● WHAT YOU ARE ASKED TO DO: A word-for-word transcription of all the data is required.

● DATA EXTRACT:
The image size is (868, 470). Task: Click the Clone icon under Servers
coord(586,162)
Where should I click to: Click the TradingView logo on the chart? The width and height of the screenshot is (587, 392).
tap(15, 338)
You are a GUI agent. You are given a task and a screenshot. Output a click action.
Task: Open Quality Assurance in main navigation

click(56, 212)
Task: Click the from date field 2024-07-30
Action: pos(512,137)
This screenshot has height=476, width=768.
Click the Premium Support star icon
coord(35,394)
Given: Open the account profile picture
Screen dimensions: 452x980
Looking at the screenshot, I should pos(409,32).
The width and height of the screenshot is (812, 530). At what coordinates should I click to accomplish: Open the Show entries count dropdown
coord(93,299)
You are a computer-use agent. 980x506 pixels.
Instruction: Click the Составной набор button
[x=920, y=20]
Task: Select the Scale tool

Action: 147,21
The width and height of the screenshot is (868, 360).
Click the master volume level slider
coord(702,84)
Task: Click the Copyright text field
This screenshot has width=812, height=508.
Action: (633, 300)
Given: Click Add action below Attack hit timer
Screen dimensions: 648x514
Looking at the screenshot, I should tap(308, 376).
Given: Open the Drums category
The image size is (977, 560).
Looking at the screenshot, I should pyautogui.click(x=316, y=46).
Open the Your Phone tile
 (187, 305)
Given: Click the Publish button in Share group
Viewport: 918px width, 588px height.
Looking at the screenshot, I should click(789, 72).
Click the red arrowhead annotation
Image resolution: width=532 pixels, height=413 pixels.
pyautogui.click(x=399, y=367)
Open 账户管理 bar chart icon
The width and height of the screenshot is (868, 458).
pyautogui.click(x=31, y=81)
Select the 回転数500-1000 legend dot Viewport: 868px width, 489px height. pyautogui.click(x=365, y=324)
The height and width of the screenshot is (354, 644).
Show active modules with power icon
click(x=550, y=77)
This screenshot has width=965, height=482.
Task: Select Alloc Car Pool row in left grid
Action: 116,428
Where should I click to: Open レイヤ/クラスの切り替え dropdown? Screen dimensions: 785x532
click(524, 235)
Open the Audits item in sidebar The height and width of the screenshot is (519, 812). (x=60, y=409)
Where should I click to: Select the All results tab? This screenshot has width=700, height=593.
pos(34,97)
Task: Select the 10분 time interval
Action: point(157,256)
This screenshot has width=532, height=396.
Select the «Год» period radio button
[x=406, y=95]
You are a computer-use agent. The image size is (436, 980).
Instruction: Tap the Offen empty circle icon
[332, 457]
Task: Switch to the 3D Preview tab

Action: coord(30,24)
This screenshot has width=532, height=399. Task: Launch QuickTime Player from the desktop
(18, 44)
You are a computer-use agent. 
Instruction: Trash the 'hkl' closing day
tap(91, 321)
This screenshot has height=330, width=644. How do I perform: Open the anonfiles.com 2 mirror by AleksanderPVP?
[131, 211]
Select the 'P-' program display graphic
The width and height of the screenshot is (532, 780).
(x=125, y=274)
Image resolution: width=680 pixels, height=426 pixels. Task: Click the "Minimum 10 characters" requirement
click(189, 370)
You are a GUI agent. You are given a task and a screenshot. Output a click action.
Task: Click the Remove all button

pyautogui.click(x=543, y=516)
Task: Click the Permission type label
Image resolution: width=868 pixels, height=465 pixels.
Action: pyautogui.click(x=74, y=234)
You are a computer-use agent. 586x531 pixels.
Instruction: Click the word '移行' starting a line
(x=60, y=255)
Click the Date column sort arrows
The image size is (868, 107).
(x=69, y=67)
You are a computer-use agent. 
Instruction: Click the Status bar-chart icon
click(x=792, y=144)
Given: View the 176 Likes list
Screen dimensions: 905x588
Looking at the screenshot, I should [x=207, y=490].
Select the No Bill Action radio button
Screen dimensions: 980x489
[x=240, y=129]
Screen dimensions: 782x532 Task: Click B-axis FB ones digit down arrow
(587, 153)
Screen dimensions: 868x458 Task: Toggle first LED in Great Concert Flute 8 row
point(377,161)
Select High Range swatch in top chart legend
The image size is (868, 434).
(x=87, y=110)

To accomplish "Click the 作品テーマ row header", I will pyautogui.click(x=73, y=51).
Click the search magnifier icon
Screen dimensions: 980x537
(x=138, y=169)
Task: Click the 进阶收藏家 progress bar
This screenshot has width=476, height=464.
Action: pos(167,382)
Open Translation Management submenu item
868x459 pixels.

● ANSWER TO THE PROBLEM:
The image size is (868, 470). Task: Click the Clone icon under Servers
coord(586,162)
Where should I click to: Click the TradingView logo on the chart? The width and height of the screenshot is (587, 392).
tap(15, 338)
You are a GUI agent. You are given a task and a screenshot. Output a click action.
Task: Open Quality Assurance in main navigation

click(56, 212)
Task: Click the from date field 2024-07-30
Action: pos(512,137)
This screenshot has height=476, width=768.
Click the Premium Support star icon
coord(35,394)
Given: Open the account profile picture
Screen dimensions: 452x980
Looking at the screenshot, I should pos(409,32).
The width and height of the screenshot is (812, 530). At what coordinates should I click to accomplish: Open the Show entries count dropdown
coord(93,299)
You are a computer-use agent. 980x506 pixels.
Instruction: Click the Составной набор button
[x=920, y=20]
Task: Select the Scale tool

Action: 147,21
The width and height of the screenshot is (868, 360).
Click the master volume level slider
coord(702,84)
Task: Click the Copyright text field
This screenshot has width=812, height=508.
Action: (633, 300)
Given: Click Add action below Attack hit timer
Screen dimensions: 648x514
Looking at the screenshot, I should tap(308, 376).
Given: Open the Drums category
The image size is (977, 560).
Looking at the screenshot, I should pyautogui.click(x=316, y=46).
Open the Your Phone tile
 (187, 305)
Given: Click the Publish button in Share group
Viewport: 918px width, 588px height.
Looking at the screenshot, I should click(789, 72).
Click the red arrowhead annotation
Image resolution: width=532 pixels, height=413 pixels.
pyautogui.click(x=399, y=367)
Open 账户管理 bar chart icon
The width and height of the screenshot is (868, 458).
pyautogui.click(x=31, y=81)
Select the 回転数500-1000 legend dot Viewport: 868px width, 489px height. pyautogui.click(x=365, y=324)
The height and width of the screenshot is (354, 644).
Show active modules with power icon
click(x=550, y=77)
This screenshot has width=965, height=482.
Task: Select Alloc Car Pool row in left grid
Action: 116,428
Where should I click to: Open レイヤ/クラスの切り替え dropdown? Screen dimensions: 785x532
click(524, 235)
Open the Audits item in sidebar The height and width of the screenshot is (519, 812). (x=60, y=409)
Where should I click to: Select the All results tab? This screenshot has width=700, height=593.
pos(34,97)
Task: Select the 10분 time interval
Action: point(157,256)
This screenshot has width=532, height=396.
Select the «Год» period radio button
[x=406, y=95]
You are a computer-use agent. The image size is (436, 980).
Instruction: Tap the Offen empty circle icon
[332, 457]
Task: Switch to the 3D Preview tab

Action: coord(30,24)
This screenshot has width=532, height=399. Task: Launch QuickTime Player from the desktop
(18, 44)
You are a computer-use agent. 
Instruction: Trash the 'hkl' closing day
tap(91, 321)
This screenshot has height=330, width=644. How do I perform: Open the anonfiles.com 2 mirror by AleksanderPVP?
[131, 211]
Select the 'P-' program display graphic
The width and height of the screenshot is (532, 780).
(x=125, y=274)
Image resolution: width=680 pixels, height=426 pixels. Task: Click the "Minimum 10 characters" requirement
click(189, 370)
You are a GUI agent. You are given a task and a screenshot. Output a click action.
Task: Click the Remove all button

pyautogui.click(x=543, y=516)
Task: Click the Permission type label
Image resolution: width=868 pixels, height=465 pixels.
Action: pyautogui.click(x=74, y=234)
You are a computer-use agent. 586x531 pixels.
Instruction: Click the word '移行' starting a line
(x=60, y=255)
Click the Date column sort arrows
The image size is (868, 107).
(x=69, y=67)
You are a computer-use agent. 
Instruction: Click the Status bar-chart icon
click(x=792, y=144)
Given: View the 176 Likes list
Screen dimensions: 905x588
Looking at the screenshot, I should [x=207, y=490].
Select the No Bill Action radio button
Screen dimensions: 980x489
[x=240, y=129]
Screen dimensions: 782x532 Task: Click B-axis FB ones digit down arrow
(587, 153)
Screen dimensions: 868x458 Task: Toggle first LED in Great Concert Flute 8 row
point(377,161)
Select High Range swatch in top chart legend
The image size is (868, 434).
(x=87, y=110)

To accomplish "Click the 作品テーマ row header", I will pyautogui.click(x=73, y=51).
Click the search magnifier icon
Screen dimensions: 980x537
(x=138, y=169)
Task: Click the 进阶收藏家 progress bar
This screenshot has width=476, height=464.
Action: pos(167,382)
Open Translation Management submenu item
868x459 pixels.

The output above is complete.